**Source data**

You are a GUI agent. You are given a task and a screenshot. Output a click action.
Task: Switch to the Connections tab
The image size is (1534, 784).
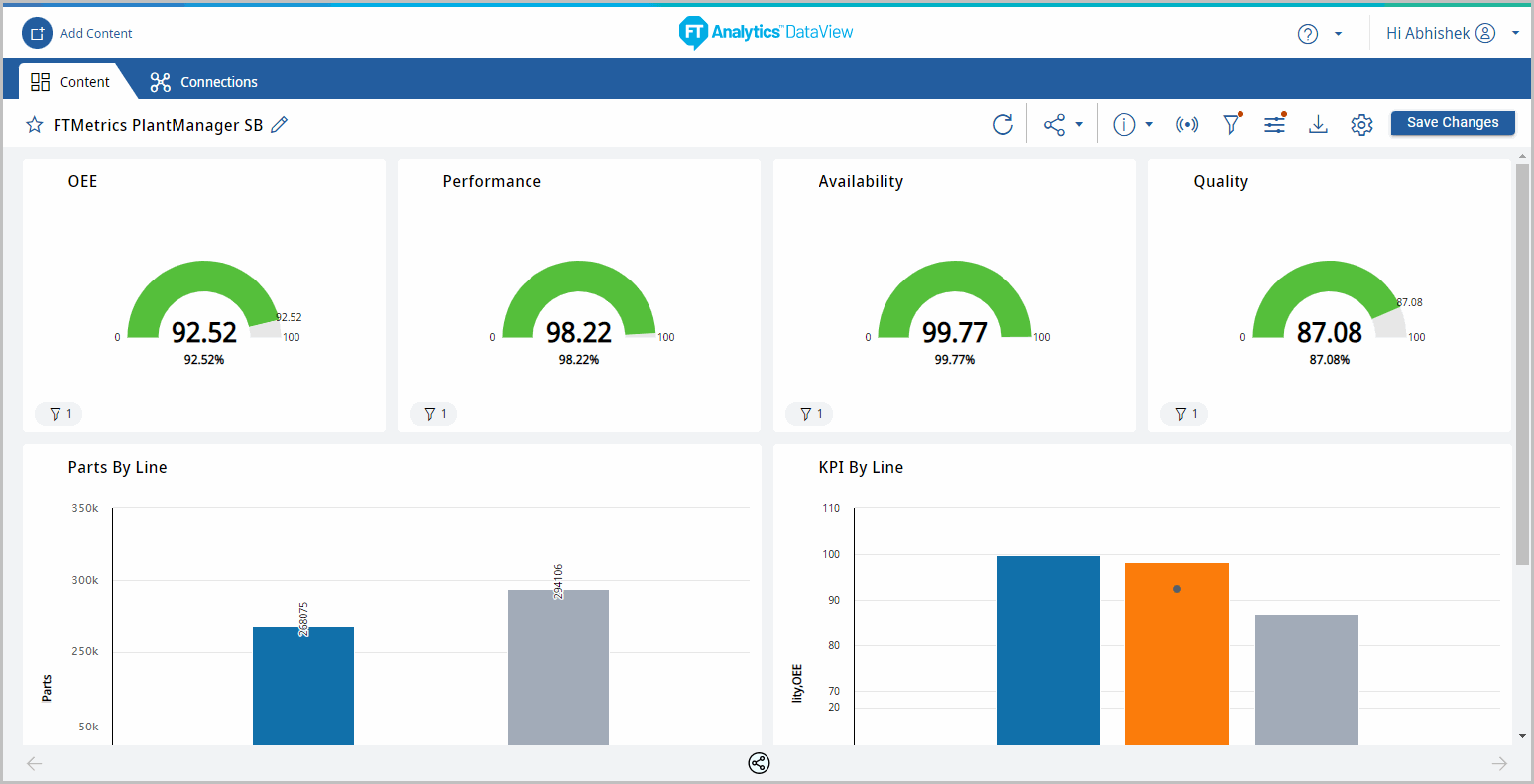204,82
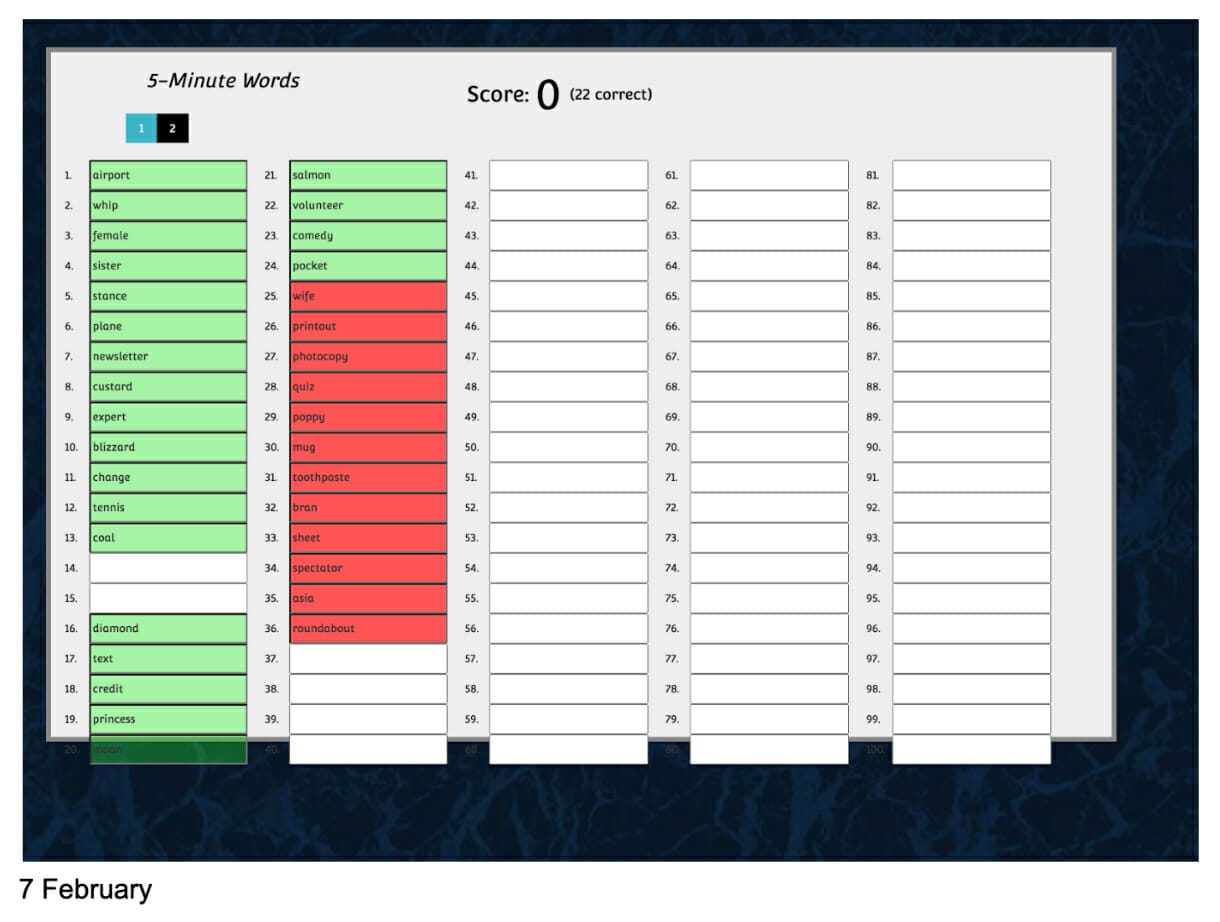1220x922 pixels.
Task: Select input field number 61
Action: coord(769,175)
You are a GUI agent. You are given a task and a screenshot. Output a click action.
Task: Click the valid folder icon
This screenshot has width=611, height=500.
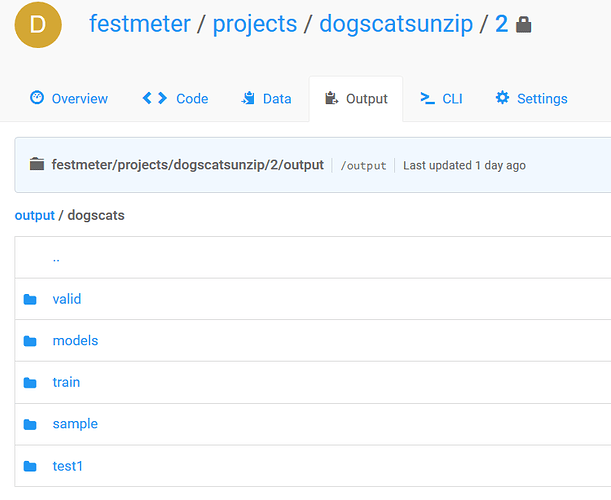[30, 299]
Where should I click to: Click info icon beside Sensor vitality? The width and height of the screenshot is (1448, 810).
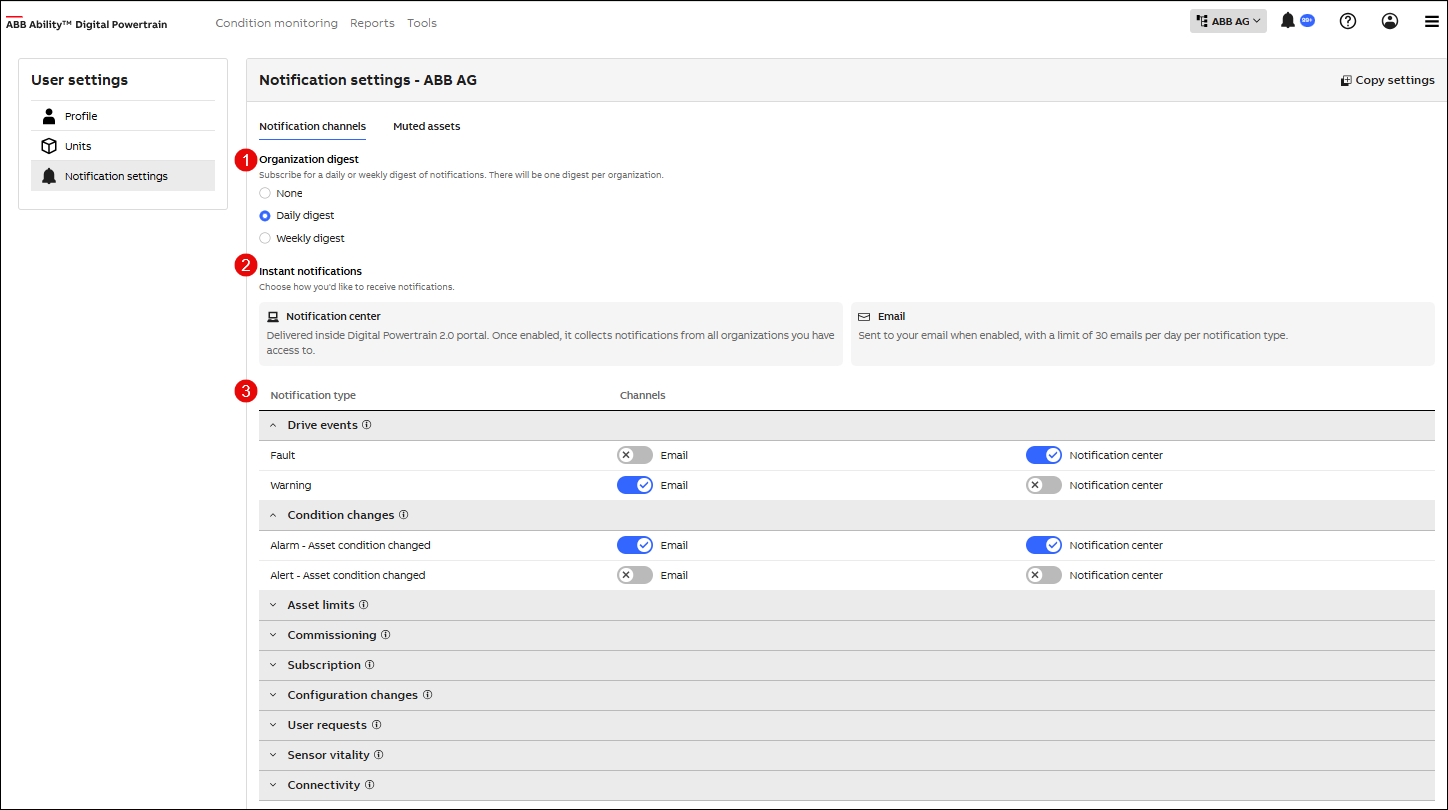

**Task description**
A verbatim copy of the records above, without pictures, is required.

**Solution for this exercise**
You are a GUI agent. You are given a task and a screenshot. Output a click action.
Task: Switch to the Connections tab
The image size is (1534, 784).
204,82
1220x922 pixels.
Task: Select input field number 61
Action: coord(769,175)
You are a GUI agent. You are given a task and a screenshot. Output a click action.
Task: Click the valid folder icon
This screenshot has width=611, height=500.
[30, 299]
Where should I click to: Click info icon beside Sensor vitality? The width and height of the screenshot is (1448, 810).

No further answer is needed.